Scientists at Alphabet, Google’s parent company, have successfully used artificial intelligence to tell how great a person’s risk is of having a heart attack based on his or her retinal scan.
The procedure for this involves analyzing blood vessels in a region of the eye called the retinal fundus, Newsweek reports. The scientists work at Verily, formerly known as Google Life Sciences, and came up with the algorithm with the hope that it can make accurate evaluations of cardiovascular health more efficiently and easily compared to current methods.
The scientists trained deep-learning models on data gathered from over 250,000 patients. This way, they were able to predict the cardiovascular risk factors that science did not previously think was present in retinal fundus images. These risk factors included gender, blood pressure, smoking habits and an estimate of age to within four years of a person’s actual age.
The study stated,
Most cardiovascular risk calculators use some combination of these parameters to identify patients at risk of experiencing either a major cardiovascular event or cardiac-related mortality within a pre-specified time period, such as 10 years.
It added, “However, some of these parameters may be unavailable… We therefore explored whether additional signals for cardiovascular risk can be extracted from retinal images, which can be obtained quickly, cheaply and non-invasively in an outpatient setting.”
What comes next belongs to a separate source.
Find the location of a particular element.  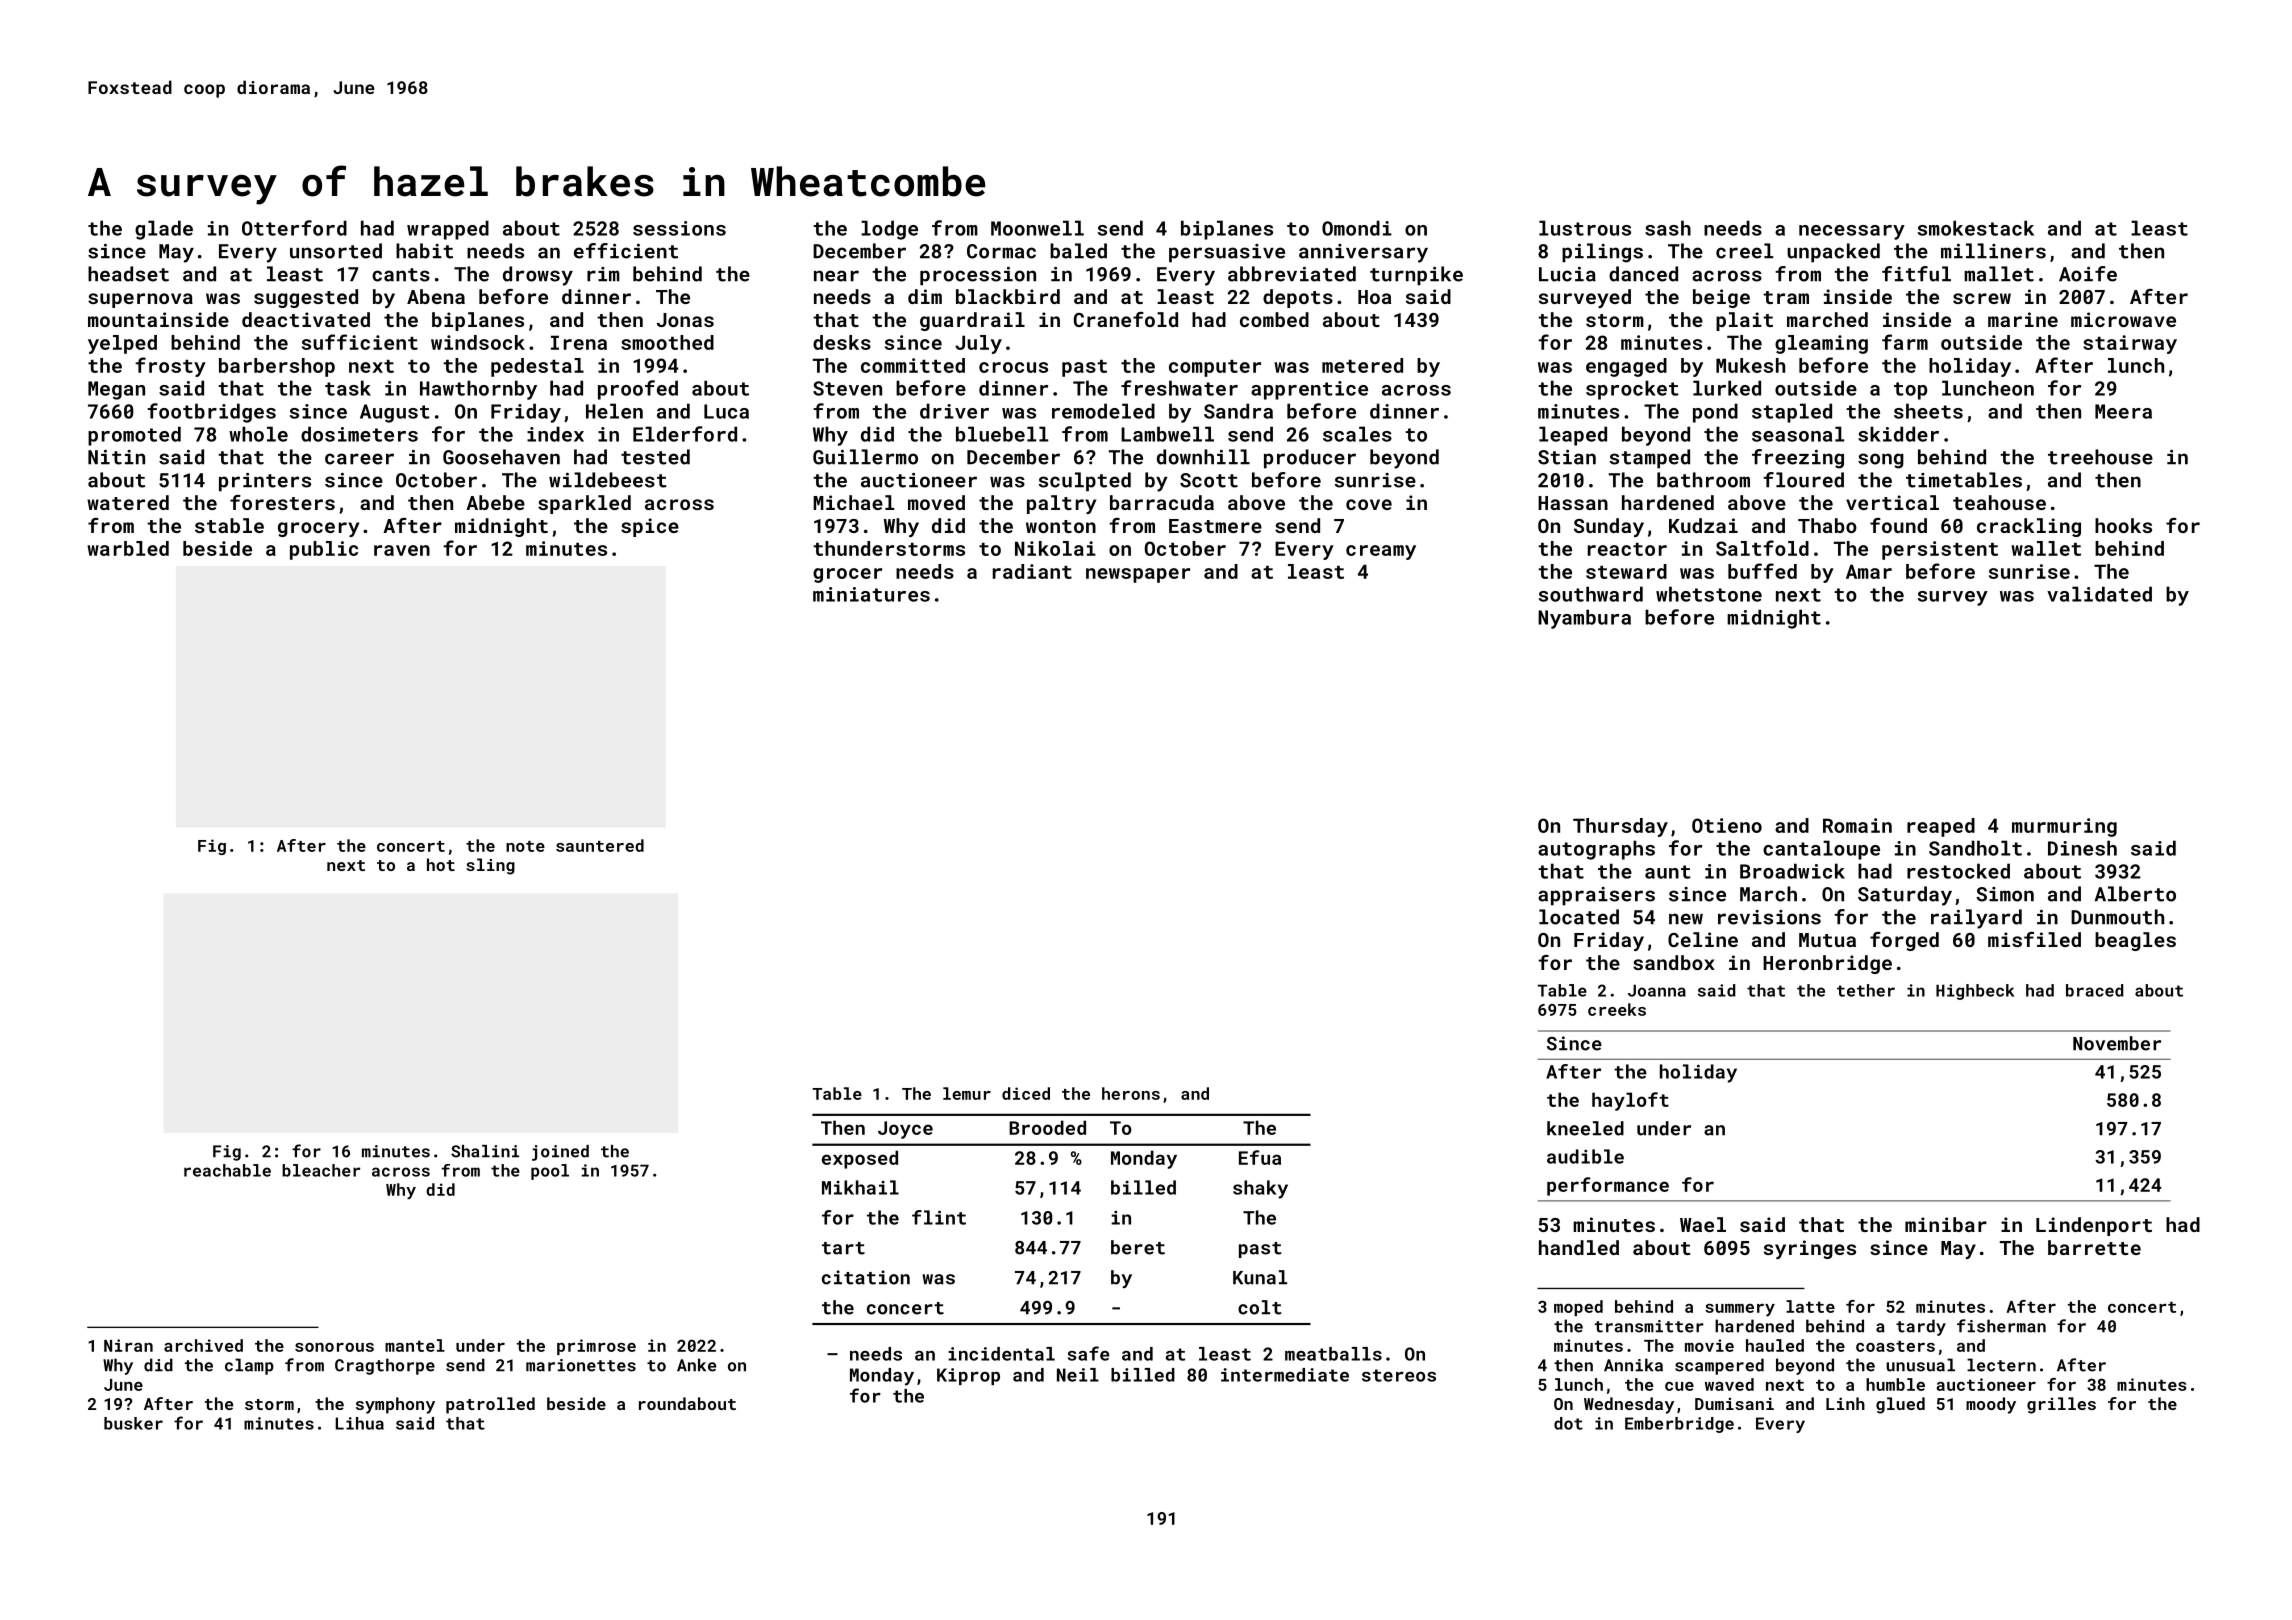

Deep-learning networks have already been used before to come up with algorithms that are able to diagnose diseases such as melanoma and blindness resulting from diabetes.
However, further tests are needed before this new method can be applied in a clinical setting. The study authors said, “The opportunity to one day readily understand the health of a patient’s blood vessels, key to cardiovascular health, with a simple retinal image could lower the barrier to engage in critical conversations on preventive measures to protect against a cardiovascular event.”
The study was published in the Nature journal Biomedical Engineering.